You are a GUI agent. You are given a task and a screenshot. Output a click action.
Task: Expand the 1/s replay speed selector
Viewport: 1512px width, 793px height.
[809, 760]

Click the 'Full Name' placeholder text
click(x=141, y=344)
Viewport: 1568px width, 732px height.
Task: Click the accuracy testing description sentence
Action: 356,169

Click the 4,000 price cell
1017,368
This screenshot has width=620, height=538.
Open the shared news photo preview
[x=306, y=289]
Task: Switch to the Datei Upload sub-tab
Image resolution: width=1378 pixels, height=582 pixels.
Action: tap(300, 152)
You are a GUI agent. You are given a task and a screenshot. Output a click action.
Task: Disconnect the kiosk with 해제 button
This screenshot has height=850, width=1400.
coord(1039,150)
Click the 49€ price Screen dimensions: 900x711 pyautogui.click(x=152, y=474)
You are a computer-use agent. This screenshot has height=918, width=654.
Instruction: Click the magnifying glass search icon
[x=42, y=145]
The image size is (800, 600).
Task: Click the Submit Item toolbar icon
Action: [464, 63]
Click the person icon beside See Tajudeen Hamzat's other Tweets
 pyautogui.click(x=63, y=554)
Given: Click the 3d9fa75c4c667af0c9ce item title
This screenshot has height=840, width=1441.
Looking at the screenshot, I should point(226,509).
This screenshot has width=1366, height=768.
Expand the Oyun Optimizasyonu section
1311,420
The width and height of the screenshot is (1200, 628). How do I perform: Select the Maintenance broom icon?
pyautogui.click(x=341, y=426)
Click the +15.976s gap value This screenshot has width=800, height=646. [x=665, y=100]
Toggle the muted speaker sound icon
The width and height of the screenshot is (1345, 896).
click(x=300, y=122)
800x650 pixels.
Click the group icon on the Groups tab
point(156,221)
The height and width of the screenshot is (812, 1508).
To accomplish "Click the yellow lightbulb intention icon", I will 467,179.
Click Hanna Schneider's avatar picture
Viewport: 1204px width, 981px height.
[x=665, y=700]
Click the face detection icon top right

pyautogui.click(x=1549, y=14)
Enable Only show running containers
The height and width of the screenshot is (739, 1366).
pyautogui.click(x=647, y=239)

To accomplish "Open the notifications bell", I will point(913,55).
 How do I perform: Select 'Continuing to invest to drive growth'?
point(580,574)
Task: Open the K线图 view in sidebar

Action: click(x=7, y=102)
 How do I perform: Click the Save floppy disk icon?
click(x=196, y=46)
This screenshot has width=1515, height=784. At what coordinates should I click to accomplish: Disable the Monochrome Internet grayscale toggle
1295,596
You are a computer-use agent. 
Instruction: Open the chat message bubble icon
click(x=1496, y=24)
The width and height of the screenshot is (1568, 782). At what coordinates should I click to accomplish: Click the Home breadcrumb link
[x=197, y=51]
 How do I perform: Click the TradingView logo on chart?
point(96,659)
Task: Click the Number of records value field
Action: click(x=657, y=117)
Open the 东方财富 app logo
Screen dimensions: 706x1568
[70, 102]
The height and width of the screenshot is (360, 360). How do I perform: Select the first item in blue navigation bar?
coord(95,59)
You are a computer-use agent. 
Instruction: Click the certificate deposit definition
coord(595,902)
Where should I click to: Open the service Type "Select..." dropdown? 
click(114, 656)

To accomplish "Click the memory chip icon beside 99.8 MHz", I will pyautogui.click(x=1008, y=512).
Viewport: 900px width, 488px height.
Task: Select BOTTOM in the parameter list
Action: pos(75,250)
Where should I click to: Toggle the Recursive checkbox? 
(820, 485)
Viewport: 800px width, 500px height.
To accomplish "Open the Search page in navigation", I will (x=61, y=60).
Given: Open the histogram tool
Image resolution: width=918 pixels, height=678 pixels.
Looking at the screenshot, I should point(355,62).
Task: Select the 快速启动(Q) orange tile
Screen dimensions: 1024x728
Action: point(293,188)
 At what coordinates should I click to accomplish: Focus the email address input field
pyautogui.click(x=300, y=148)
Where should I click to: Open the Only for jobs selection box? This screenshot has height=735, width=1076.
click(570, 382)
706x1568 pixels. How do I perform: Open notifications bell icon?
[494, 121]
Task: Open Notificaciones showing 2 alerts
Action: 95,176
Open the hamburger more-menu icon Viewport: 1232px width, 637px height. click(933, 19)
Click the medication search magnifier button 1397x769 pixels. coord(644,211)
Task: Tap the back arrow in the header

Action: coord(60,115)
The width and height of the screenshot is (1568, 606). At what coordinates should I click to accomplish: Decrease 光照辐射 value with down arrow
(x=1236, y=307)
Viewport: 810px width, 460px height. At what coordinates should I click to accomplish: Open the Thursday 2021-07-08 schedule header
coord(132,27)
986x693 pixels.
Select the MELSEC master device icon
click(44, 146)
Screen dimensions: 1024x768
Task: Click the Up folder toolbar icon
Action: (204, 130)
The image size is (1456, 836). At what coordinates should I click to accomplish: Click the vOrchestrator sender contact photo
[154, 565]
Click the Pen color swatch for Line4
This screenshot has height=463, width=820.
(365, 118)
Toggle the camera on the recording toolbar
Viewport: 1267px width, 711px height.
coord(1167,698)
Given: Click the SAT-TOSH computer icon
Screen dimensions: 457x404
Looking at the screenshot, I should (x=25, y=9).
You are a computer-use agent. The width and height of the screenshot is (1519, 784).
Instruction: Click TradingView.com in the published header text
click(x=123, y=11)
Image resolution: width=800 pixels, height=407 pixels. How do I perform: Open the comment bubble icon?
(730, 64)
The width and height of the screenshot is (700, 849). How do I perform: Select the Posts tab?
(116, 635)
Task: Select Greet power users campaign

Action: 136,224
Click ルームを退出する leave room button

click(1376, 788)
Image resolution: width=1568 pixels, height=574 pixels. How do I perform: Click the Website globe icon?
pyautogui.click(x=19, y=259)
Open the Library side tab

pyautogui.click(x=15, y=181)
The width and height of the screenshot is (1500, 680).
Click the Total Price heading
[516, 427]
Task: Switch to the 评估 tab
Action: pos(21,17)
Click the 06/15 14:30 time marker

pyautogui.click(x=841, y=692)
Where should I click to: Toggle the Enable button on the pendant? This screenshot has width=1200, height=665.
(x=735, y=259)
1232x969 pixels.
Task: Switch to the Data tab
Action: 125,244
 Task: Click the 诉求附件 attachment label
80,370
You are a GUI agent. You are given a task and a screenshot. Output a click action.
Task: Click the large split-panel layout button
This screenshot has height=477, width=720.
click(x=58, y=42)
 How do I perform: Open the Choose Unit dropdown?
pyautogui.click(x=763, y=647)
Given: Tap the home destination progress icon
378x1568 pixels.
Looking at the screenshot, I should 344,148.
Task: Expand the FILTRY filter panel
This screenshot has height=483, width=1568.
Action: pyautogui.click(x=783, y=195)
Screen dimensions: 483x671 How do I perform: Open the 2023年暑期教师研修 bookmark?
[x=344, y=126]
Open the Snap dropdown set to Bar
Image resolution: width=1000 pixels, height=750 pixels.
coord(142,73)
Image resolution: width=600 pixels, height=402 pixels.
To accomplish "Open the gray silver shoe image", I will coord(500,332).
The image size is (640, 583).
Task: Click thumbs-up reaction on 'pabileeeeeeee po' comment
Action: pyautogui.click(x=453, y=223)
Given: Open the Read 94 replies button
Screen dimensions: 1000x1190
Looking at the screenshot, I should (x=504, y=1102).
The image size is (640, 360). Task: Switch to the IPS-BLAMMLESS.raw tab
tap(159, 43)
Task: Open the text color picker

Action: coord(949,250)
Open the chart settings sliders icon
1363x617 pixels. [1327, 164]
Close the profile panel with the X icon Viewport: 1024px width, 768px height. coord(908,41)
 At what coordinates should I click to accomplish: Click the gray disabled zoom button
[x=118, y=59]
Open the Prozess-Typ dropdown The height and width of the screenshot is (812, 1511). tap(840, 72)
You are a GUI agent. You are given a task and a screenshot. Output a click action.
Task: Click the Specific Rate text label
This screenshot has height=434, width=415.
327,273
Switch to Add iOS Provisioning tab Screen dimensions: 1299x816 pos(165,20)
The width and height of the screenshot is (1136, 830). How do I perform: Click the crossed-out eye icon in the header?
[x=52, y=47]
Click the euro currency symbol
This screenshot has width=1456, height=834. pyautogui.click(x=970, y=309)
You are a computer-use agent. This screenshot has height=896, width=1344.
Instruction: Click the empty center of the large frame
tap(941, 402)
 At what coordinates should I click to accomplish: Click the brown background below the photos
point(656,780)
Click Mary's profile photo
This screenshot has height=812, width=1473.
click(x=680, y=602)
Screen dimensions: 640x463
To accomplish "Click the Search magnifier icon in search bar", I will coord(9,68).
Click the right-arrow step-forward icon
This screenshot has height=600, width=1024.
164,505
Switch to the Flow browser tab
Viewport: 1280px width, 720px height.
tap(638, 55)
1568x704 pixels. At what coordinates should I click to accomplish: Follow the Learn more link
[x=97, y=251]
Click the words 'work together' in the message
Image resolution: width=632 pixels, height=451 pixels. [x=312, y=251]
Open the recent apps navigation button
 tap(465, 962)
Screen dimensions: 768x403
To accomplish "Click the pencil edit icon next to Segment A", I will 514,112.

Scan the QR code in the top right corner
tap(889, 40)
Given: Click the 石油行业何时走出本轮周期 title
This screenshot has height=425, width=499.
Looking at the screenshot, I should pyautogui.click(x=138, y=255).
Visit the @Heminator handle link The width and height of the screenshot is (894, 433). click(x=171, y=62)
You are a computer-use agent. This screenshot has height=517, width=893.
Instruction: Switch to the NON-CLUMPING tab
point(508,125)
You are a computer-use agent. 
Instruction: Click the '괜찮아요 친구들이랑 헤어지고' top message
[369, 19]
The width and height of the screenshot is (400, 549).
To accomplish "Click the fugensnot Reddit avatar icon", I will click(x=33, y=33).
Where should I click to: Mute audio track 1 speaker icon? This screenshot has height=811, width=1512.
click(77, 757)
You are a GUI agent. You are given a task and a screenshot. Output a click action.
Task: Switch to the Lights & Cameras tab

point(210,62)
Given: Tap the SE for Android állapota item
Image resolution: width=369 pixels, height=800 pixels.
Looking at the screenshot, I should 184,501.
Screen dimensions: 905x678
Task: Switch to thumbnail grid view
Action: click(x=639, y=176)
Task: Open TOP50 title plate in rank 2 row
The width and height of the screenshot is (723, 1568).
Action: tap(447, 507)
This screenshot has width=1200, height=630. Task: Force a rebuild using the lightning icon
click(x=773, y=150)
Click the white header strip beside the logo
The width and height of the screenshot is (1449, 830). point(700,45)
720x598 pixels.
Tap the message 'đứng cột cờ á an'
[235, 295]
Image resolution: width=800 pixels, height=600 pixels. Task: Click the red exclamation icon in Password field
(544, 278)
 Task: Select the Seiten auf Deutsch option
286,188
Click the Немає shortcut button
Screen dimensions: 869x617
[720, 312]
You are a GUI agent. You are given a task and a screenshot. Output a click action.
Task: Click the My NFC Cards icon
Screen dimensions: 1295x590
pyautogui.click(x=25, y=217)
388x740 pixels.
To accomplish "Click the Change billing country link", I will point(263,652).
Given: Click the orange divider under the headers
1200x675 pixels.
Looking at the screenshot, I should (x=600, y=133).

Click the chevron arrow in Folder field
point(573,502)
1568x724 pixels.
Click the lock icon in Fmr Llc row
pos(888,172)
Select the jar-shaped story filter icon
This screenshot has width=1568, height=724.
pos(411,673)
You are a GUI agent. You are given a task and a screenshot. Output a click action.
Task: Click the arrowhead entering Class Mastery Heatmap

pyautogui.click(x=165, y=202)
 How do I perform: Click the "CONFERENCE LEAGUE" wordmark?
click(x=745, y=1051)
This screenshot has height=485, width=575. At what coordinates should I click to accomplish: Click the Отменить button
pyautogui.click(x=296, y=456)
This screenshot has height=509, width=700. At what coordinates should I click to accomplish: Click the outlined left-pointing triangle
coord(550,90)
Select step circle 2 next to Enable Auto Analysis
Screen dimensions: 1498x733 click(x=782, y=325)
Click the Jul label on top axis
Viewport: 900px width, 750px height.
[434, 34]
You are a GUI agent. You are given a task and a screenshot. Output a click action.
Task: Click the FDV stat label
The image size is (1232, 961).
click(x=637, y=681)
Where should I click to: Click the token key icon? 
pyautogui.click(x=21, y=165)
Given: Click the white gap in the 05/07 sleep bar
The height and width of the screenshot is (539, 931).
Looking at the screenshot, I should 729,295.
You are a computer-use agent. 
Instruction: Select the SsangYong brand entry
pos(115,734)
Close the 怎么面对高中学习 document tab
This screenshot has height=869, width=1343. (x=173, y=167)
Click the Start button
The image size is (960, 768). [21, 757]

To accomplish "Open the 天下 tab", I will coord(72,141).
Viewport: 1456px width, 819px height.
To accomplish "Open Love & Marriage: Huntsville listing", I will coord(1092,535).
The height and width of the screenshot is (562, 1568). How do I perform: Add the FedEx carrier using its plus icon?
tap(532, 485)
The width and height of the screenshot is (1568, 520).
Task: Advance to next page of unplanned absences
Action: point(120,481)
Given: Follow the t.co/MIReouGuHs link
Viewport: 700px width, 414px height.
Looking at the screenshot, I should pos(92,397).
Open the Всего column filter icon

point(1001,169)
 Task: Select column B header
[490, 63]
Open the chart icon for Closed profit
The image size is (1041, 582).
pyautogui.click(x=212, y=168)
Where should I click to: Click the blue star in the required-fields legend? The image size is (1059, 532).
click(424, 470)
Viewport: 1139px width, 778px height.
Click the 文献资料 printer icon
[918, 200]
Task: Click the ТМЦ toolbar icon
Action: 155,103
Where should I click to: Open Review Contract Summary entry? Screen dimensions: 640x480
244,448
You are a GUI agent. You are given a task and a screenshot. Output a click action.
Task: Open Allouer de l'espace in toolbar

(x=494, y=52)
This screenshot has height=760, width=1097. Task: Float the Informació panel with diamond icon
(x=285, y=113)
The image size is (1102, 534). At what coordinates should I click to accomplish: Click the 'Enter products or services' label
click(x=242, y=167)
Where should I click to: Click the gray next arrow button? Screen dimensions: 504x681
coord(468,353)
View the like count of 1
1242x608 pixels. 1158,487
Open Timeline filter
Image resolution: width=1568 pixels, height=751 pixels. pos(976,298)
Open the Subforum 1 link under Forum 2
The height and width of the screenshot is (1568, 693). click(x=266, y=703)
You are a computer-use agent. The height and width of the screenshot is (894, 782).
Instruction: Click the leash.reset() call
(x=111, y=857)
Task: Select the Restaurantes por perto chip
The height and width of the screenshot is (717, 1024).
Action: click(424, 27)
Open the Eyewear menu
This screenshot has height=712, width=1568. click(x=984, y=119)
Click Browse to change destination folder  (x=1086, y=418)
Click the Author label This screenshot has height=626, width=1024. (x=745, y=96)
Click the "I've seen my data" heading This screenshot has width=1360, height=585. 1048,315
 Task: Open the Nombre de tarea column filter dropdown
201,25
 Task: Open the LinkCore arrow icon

______

INSTRUCTIONS FOR THE TASK:
In the entries above, find the line holding "Image resolution: width=600" and the line holding "Click the right-arrow step-forward icon", then retype exactly those two lines and every line between them, and nothing else.

RESULT:
Image resolution: width=600 pixels, height=402 pixels.
To accomplish "Open the gray silver shoe image", I will coord(500,332).
The image size is (640, 583).
Task: Click thumbs-up reaction on 'pabileeeeeeee po' comment
Action: pyautogui.click(x=453, y=223)
Given: Open the Read 94 replies button
Screen dimensions: 1000x1190
Looking at the screenshot, I should (x=504, y=1102).
The image size is (640, 360). Task: Switch to the IPS-BLAMMLESS.raw tab
tap(159, 43)
Task: Open the text color picker

Action: coord(949,250)
Open the chart settings sliders icon
1363x617 pixels. [1327, 164]
Close the profile panel with the X icon Viewport: 1024px width, 768px height. coord(908,41)
 At what coordinates should I click to accomplish: Click the gray disabled zoom button
[x=118, y=59]
Open the Prozess-Typ dropdown The height and width of the screenshot is (812, 1511). tap(840, 72)
You are a GUI agent. You are given a task and a screenshot. Output a click action.
Task: Click the Specific Rate text label
This screenshot has height=434, width=415.
327,273
Switch to Add iOS Provisioning tab Screen dimensions: 1299x816 pos(165,20)
The width and height of the screenshot is (1136, 830). How do I perform: Click the crossed-out eye icon in the header?
[x=52, y=47]
Click the euro currency symbol
This screenshot has width=1456, height=834. pyautogui.click(x=970, y=309)
You are a computer-use agent. This screenshot has height=896, width=1344.
Instruction: Click the empty center of the large frame
tap(941, 402)
 At what coordinates should I click to accomplish: Click the brown background below the photos
point(656,780)
Click Mary's profile photo
This screenshot has height=812, width=1473.
click(x=680, y=602)
Screen dimensions: 640x463
To accomplish "Click the Search magnifier icon in search bar", I will coord(9,68).
Click the right-arrow step-forward icon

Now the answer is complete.